Los medios de comunicación nos muestran permanentemente casos de mujeres –y a veces hombres– que denuncian haber sido violados, robados, secuestrados e incluso –ya de modo macabro–, víctimas de la extracción de órganos que circulan en el mercado negro. Es muy posible que los casos denunciados sean la punta del iceberg de la violencia que se vive en el ámbito de los taxis informales.
Prefiero enfrentarme a un ratón, rata o arañas gigantescas que subir a un taxi porque, a pesar de la publicidad y los nombres que tienen las compañías que los regentan, no los siento seguros. Confieso que perdí a un enamorado porque la cara del taxista no me daba confianza (como si eso fuera eficaz) y no me atrevía a subir con él. Pues el resultado fue una discusión sobre la confianza que no me daba el enamorado. Los taxis fueron responsables de uno más de los rompimientos amorosos juveniles.
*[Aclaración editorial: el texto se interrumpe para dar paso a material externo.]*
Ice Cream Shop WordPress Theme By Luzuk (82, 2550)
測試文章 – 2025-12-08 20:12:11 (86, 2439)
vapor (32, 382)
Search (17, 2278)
Cuando llegué a visitar a un amigo a México D.F., altoparlantes informaban a los pasajeros recién llegados que los taxis que parecían formales no lo eran y que había que llamar a compañías autorizadas. Pues bien, uno veía carros Volkswagen pintados de verde y blanco, con la tarjeta de identidad y los documentos del taxista, pero esos eran los taxis piratas. Prefería caminar kilómetros donde no había “taxis formales” que subir a carros que no podía distinguir como confiables.
Ha habido en América Latina –como en Bogotá– que desarrollar alternativas para crear una red de taxis seguros. Pero la pregunta del millón es cómo sentirse seguros en ciudades que no lo son y donde más bien la desconfianza organiza nuestras relaciones sociales.
Varias compañías han visto en el caos e inseguridad de nuestras ciudades una posibilidad de desarrollar nuevas empresas 2.0. Es decir, uno puede llamar al taxi por su teléfono inteligente, que lo recogerá, mostrará el camino del auto vía GPS e incluso el pago puede realizarse por tarjeta de crédito. Para algunos menos miedosos que yo, parece una alternativa segura, aunque por allí aparecen noticias de violaciones en los “taxis seguros”.
Para los limeños, en general, estos taxis 2.0 parecen responder a una demanda de seguridad, rapidez y confianza.
Sin embargo, en países europeos donde existen fuertes sindicatos de taxistas, las aplicaciones 2.0 de los teléfonos son consideradas competencia desleal. Holanda ya dictaminó la prohibición de su uso bajo multas exorbitantes. Como limeña, no sé si me subiría a un taxi europeo. No conozco las formas de violencia masculina contra las mujeres.